Misconception: During emergencies, mothers can no longer breastfeed adequately because of stress or inadequate nutrition
Although stress can temporarily interfere with the flow of breast milk, it is not likely to inhibit breast milk production, provided mothers and infants remain together and are supported to initiate and continue breastfeeding. Mothers who lack food or who are malnourished can still breastfeed. Provision of adequate fluids and food for mothers must be a priority to help protect their health and well-being as well as that of their young children.

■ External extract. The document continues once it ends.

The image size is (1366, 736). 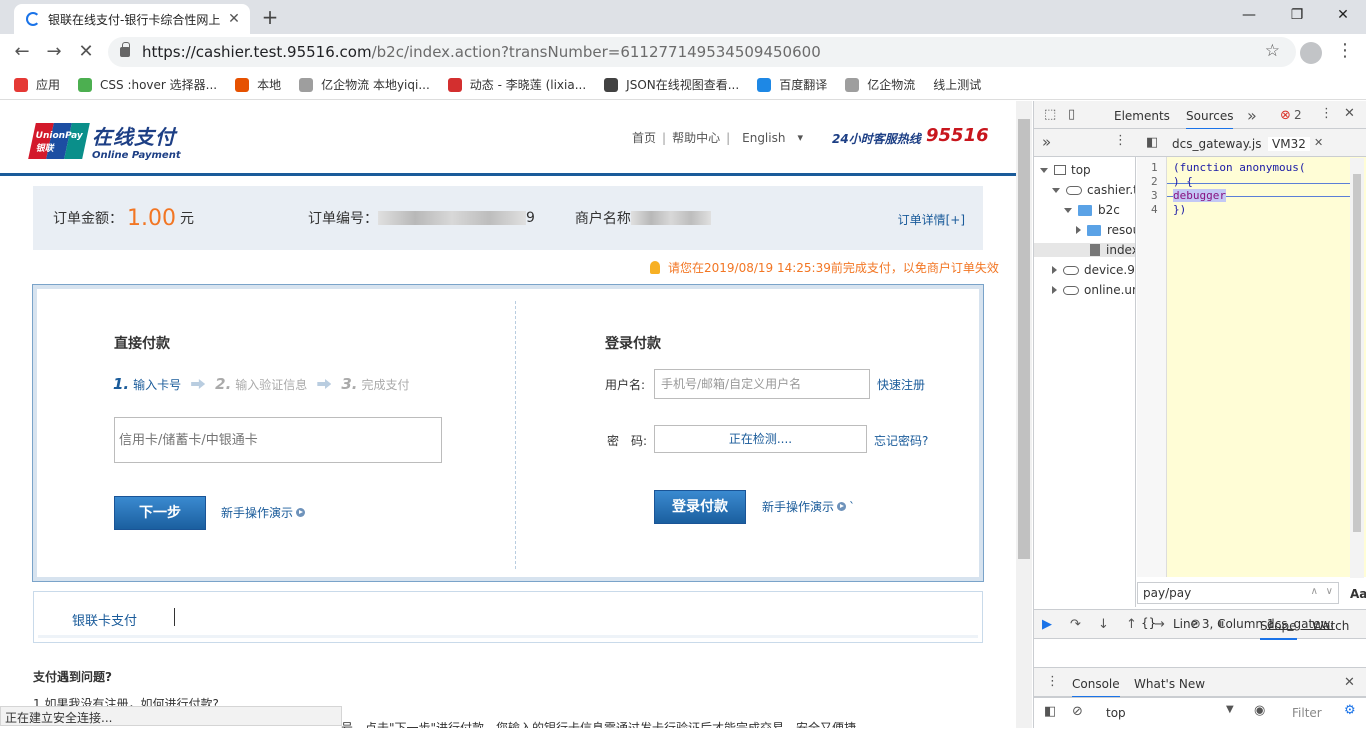 I want to click on username-input: 手机号/邮箱/自定义用户名, so click(x=762, y=384).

Donations and procurement of breast-milk substitutes and other milk products
In accordance with internationally accepted guidelines, donations of infant formula, bottles and teats and other powdered or liquid milk and milk products should not be made. Experience with past emergencies has shown an excessive quantity of products, which are poorly targeted, endangering infants’ lives. Any use and procurement of breast-milk substitutes (BMS) should be based on careful needs assessment and UNICEF can provide technical assistance. Breast-milk substitutes should adhere to Codex Alimentarius Standards. The preferred type of breast-milk substitute is a ready-to-use formula. Any distribution and use of breast-milk substitutes should be carefully monitored to ensure that only the designated infants receive the product.

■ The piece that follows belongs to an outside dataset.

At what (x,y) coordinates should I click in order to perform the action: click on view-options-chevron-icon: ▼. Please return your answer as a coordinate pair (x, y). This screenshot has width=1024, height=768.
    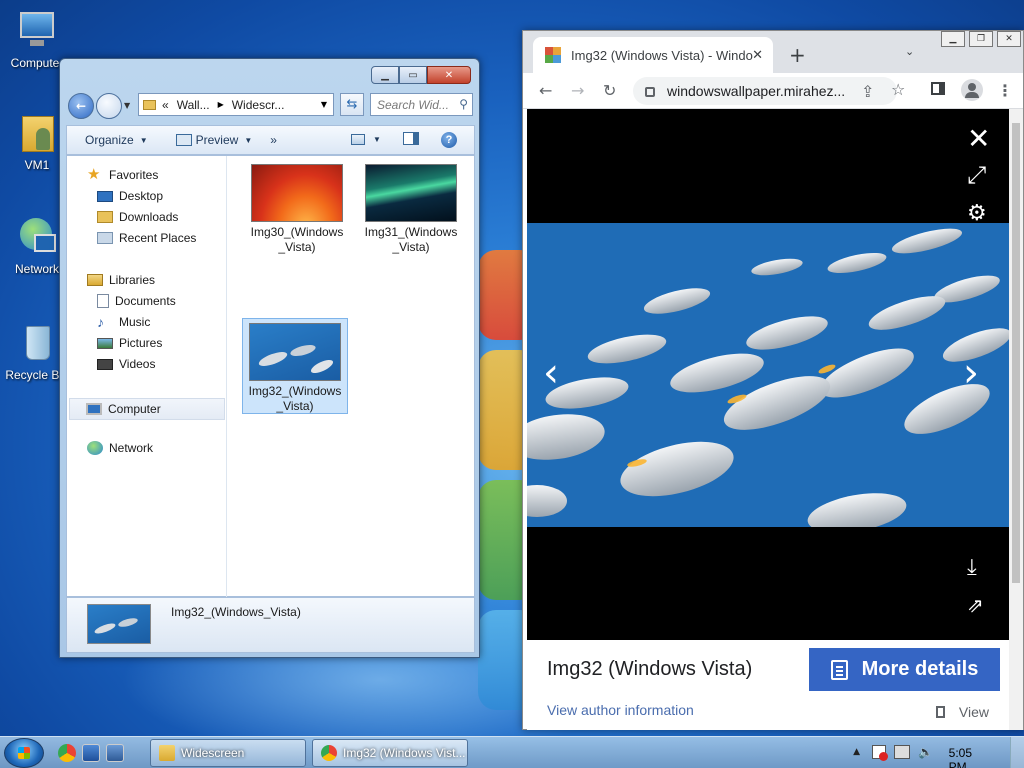
    Looking at the image, I should click on (382, 143).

Feeding of the non-breastfed child less than six months of age
The priority to feed infants less than six months of age who are not breastfed should be relactation (re-starting breastfeeding). If this is not possible or when artificial feeding is indicated by skilled staff such as health providers or infant feeding counselors, BMS are necessary and must be accompanied by training on hygiene, preparation and use to minimize their associated risks. Artificial feeding in an emergency carries high risks of malnutrition, illness and death and is a last resort only when other safer options have first been fully explored.

Complementary feeding of children above six months of age
Children from the age of six months require nutrient-rich, age-appropriate and safe complementary foods in addition to breast milk. Priority should be placed on locally available, culturally-acceptable, nutritionally adequate and age-appropriate foods.

UNICEF, WHO and WFP strongly urge all who are involved in funding, planning and implementing the emergency response in Northern Africa to avoid unnecessary illness and death by promoting, protecting and supporting breastfeeding and appropriate complementary feeding and by preventing uncontrolled distribution and use of breast-milk substitutes.

All queries and any information about donations should be directed to UNICEF, the designated nutrition coordinating agency in the North Africa emergency operation.